Project: Snowquery - R Package for Database Querying

snowquery is an R package I developed to simplify running SQL queries against Snowflake, Redshift, and PostgreSQL databases directly from R.

The Motivation

I love R for data analysis. I chose Snowflake as the data warehouse for my startup. Snowflake only had a python connector. Nail: meet Hammer.

I wanted:

  • A unified package for querying databases we were using from R.
  • Abstract away the complexities and python requirements for the Snowflake connection.
  • A simple and local credential management system.

How It Works

For Snowflake:

snowquery uses the reticulate package to run the official Snowflake Python connector in the background. This bypasses the need for users to manually configure ODBC drivers or deal with other R-specific Snowflake connection hurdles.
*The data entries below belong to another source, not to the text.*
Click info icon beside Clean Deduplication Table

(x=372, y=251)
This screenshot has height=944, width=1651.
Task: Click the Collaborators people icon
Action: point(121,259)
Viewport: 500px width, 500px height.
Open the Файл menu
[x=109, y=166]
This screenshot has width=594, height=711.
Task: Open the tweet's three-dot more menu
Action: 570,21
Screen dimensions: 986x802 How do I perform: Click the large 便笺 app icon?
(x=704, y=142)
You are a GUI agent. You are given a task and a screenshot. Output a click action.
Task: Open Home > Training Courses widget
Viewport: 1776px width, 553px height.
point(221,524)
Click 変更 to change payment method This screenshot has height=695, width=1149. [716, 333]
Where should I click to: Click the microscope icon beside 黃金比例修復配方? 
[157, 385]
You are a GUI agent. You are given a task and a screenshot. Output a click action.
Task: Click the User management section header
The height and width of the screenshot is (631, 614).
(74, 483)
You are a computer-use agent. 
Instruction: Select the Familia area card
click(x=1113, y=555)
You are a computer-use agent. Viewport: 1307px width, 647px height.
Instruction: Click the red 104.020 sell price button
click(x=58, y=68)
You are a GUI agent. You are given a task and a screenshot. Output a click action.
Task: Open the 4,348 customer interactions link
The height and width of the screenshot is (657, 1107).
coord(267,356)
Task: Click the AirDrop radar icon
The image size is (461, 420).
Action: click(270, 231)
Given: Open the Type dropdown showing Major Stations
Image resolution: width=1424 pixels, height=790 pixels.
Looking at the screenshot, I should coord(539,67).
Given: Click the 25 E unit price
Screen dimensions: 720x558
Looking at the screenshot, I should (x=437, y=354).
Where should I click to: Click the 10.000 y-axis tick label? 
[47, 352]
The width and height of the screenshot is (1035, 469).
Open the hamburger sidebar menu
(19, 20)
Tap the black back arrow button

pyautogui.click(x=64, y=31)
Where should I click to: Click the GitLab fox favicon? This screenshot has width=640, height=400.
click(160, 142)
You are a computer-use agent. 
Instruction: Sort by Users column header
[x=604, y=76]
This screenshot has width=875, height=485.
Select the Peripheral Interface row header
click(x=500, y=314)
The results come back as Pandas DataFrames from the Python connector which are seamlessly converted into R dataframes.

For Redshift & PostgreSQL:

For these databases, snowquery uses the standard DBI interface with the RPostgres driver, making for a normal and efficient connection method.

Key Features

  • Simplified Querying: A single function, queryDB(), is the main entry point for executing queries.
  • Credential Management:
    • The package looks for a snowquery_creds.yaml file in the user's home directory (~). This file can store connection details (account, username, password, warehouse, role, etc.) for multiple named connections.
    • Credentials can also be passed directly to the queryDB() function, overriding or supplementing the YAML file.
  • Supported Databases: Snowflake, Redshift, and PostgreSQL.
  • Python Dependency Management: For Snowflake connections, it checks for a Python installation and the snowflake-connector-python[pandas] library, providing guidance through error messages if they are missing.
  • Connection Timeout: Users can specify a timeout for database connections. Kind of important if you want to run very long-running queries.

Technical Stack

  • R
  • Python (for Snowflake via reticulate)
  • snowflake-connector-python[pandas]
  • DBI
  • RPostgres
  • yaml (for credential file parsing)

Installation & Usage

The package can be installed from CRAN or the development version from GitHub:

# From CRAN
install.packages("snowquery")

Typical usage would look like this:

library(snowquery)

# Using a named connection from snowquery_creds.yaml
my_data <- queryDB("SELECT * FROM my_awesome_table", conn_name = 'my_snowflake_dwh')

# Manually passing credentials
more_data <- queryDB(
  "SELECT * FROM another_table",
  db_type = 'postgres',
  host = 'localhost',
  port = 5432,
  database = 'mydb',
  username = 'user',
  password = 'password'
)